Her geçen gün bir kez daha anlıyoruz ki, sevgili Alev Alatlı’nın da belirttiği üzere, Türkiye yalnızca Türkiye değildir; bu toprakların önemi bunun çok ötesindedir. Bu sebeple üzerinde yaşadığımız toprakların ve bu topraklar çerçevesinde aldığımız her nefesin kıymetini bilmek zorundayız. Aksi takdirde, değerini bilmediğimiz her şey kayıplar listesine eklenmeye mahkûmdur.
Sıklıkla Mehmet Akif Ersoy’un duasını tekrarlıyoruz: Allah’tan, bu millete bir daha İstiklal Marşı’nı yazdırmamasını, yani o zorlu süreçleri tekrar yaşatmamasını temenni ediyoruz. Ancak yalnızca temenni etmek ne işe yarar? Gerçekten temenninin ötesine geçiyor muyuz?
Bir şeyler yapmak gerektiğinde genellikle olağanüstü düşüncelere kapılıyoruz: uzaya gitmek, orada gökdelenler dikmek, mahsuller ekip biçmek gibi… Ancak kimse kimseden olağanüstü şeyler beklemiyor. İhtiyacımız olan şey, sorumluluklarımızın farkında olarak nitelikli bir yaşam sürmektir.
Örneğin, bir insan olarak kendi değerimizin farkında mıyız? Kendi değerimizin yalnızca Allah’ın bizi yaratmaya layık görmesinden ileri geldiğini bilerek bunun üzerine bir değer inşa ediyor muyuz? Allah’ın yaratmaya layık gördüğü kendimizi seviyor, sayıyor, şefkatle kucaklıyor ve olduğumuz gibi kabul ediyor muyuz?
Attığımız her adımın, söylediğimiz her sözün, aldığımız her nefesin hesabını vereceğimizin bilincinde miyiz? Üstlendiğimiz mesleklerin, rollerin ve kimliklerin hakkını gerçekten veriyor muyuz? Masumların hakkını savunup sosyal sorumluluk projelerine katılıyor muyuz? Camilerin bir nimet olduğunu fark ederek bu mekânlarda varlığımızı sürdürüyor muyuz? İlmi ve bilimi okuyarak tekâmül yolculuğumuza katkı sağlıyor muyuz?
Meslek Ahlakı Üzerine
Mesleğimizi para odaklı değil, hizmet odaklı bir anlayışla icra ediyor muyuz? Bir doktorun, hastalarına yalnızca birer obje gibi değil, insan oldukları için değer vererek yaklaşması; bir mühendisin, nitelikli projeler üretmesi; bir müteahhitin, sağlam ve güvenli binalar inşa etmesi toplumsal yapımızı güçlendirir.
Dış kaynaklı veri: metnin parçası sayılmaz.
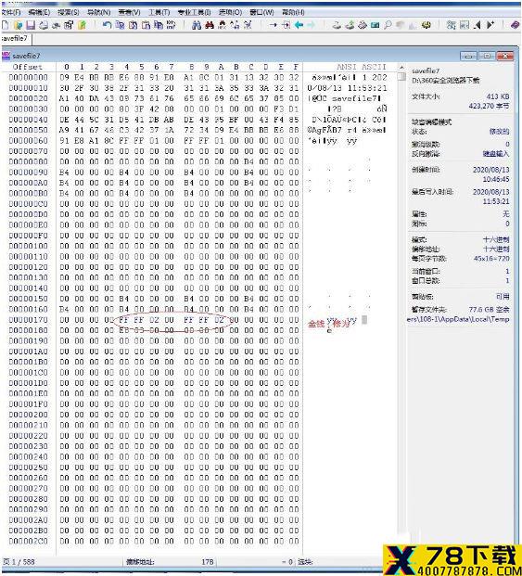This screenshot has width=522, height=576.
Task: Click the blue binoculars Find Text icon
Action: (x=197, y=25)
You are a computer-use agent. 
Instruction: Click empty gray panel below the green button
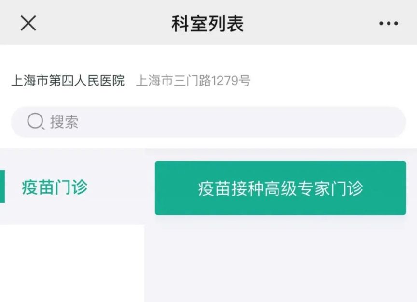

Örneğin, bir doktor olarak hastalarımızın yalnızca semptomlarına odaklanmak yerine, onlarla diyalog kurarak küçük bir detayı fark edip ciddi bir hastalığı önleyebiliriz. Aynı şekilde, bir müteahhit olarak en ucuz değil, en nitelikli çözümleri tercih ederek deprem kayıplarımızı en aza indirebiliriz.
Unutmayalım, sorumluluk bilinciyle atılan her adım, toplumu daha sağlam temeller üzerine inşa eder.